I recently read an article by the Huntsville Business Journal about adaptive leadership, and I immediately sent it to everyone on the HPC team. I thought, “This is what we’re always talking about!! The HBJ gets it!!” We truly believe that leadership behaviors rooted in CODE have significantly higher impact, and we’re seeing this play out in a big way with one of our clients.

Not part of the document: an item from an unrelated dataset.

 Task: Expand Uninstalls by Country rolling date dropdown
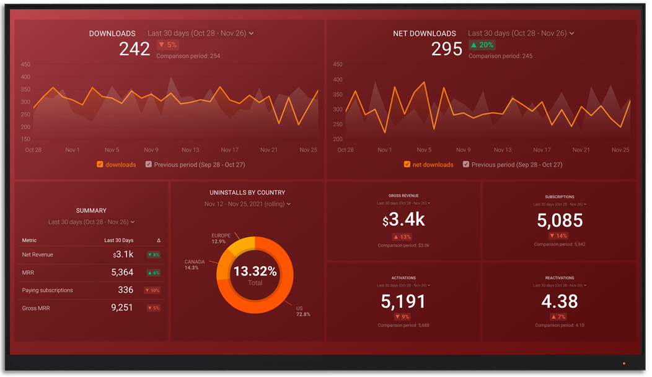[247, 204]
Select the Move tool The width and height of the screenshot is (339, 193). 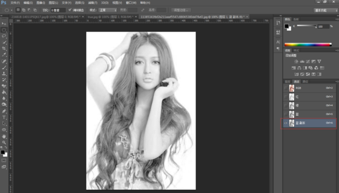[x=4, y=23]
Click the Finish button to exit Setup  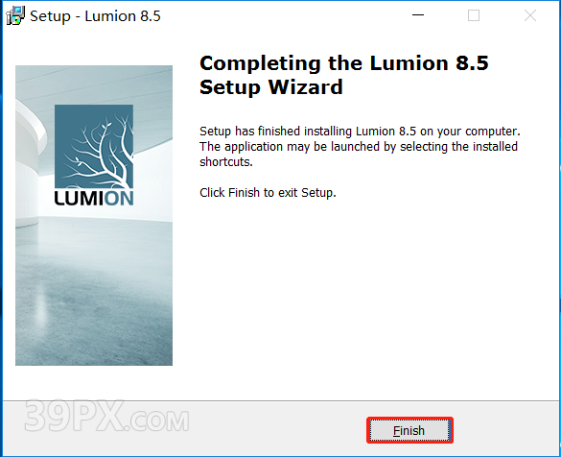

Four years ago, a client asked us to explore gender equality in their organization. This included analysis of leadership demographics, a comprehensive survey to all employees, and focus group discussions. During the study, some challenges beyond the scope of gender equality emerged. As a result, we implemented a pilot Encounter Group program. Encounter groups are defined as “a group of people who meet with a trained leader to increase self-awareness and social sensitivity, and to change behavior through interpersonal confrontation, self-disclosure, and strong emotional expression.” In other words, we gather in small groups and share perspectives, life-changing events, backgrounds, and factors that affect decisions across the workforce. The end goal is to bring about mutual understanding and respect in order to address issues of polarization and awareness.
Our Encounter Group curriculum addresses the CODE model of adaptive leadership through storytelling and conversation.

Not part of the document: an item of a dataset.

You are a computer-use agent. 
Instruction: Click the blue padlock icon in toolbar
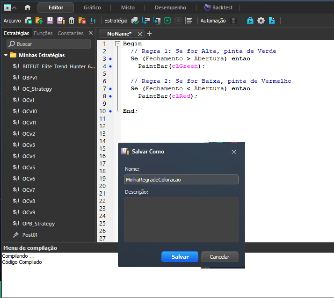point(250,21)
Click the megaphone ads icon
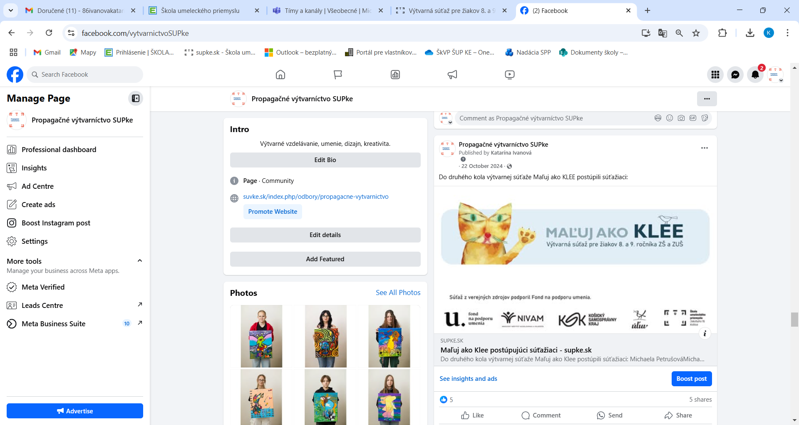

Our very first exercise with Encounter Groups is Share Story, where the facilitator creates a safe environment for participants to share real stories about their lives and listen respectfully to others, aligning with the EQ element of the CODE model.

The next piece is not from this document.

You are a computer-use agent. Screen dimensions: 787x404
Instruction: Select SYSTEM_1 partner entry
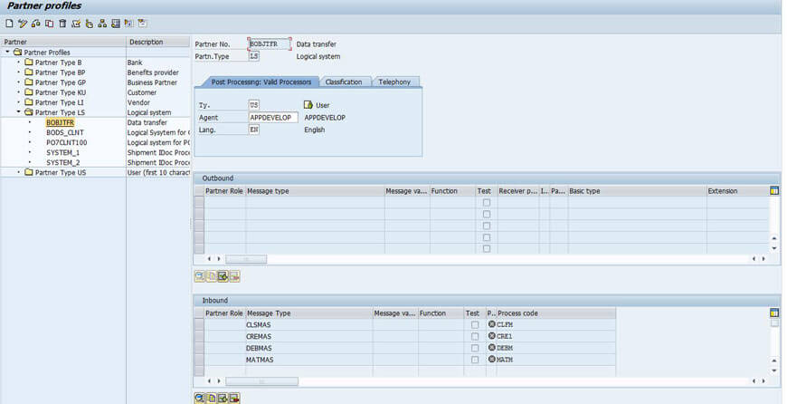63,152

Through a series of implicit bias exercises, including examining bias in workplace practices, we discuss organizational integrity in the context of DWYSYWD: do what you say you will do. If you’re going to have policies and procedures that are meant to establish fairness, it’s just as important that everyone is equally held accountable to them. In other words, if you’re going to preach fairness, you have to practice it, too.
We also read stories of others. Business leaders, athletes, veterans, immigrants; we read stories of people that are different from our stories. This exercise stretches and develops our understanding of a diverse, equitable, and inclusive workplace culture.
The capstone session of our Encounter Groups includes a critique of stories we consume day-to-day, whether from news outlets, social media, or managers in our own organization. We talk about getting out of your filter bubble – intentionally seeking stories and information that represent people who are different from you and your “feed”. We talk about silos in workplaces, in-groups and out-groups, and how important it is to examine who or what is shaping your perspective. Is your opinion of your workplace shaped by a person or group of people you work with? You might think your workplace is fair and inclusive, but are you missing a key perspective that’s different?
Now, four years later, the Encounter Groups are ongoing, and the organization has strengthened its support for an employee-led DEI Council. Through storytelling and adaptive leadership principles, people are becoming the focus once again.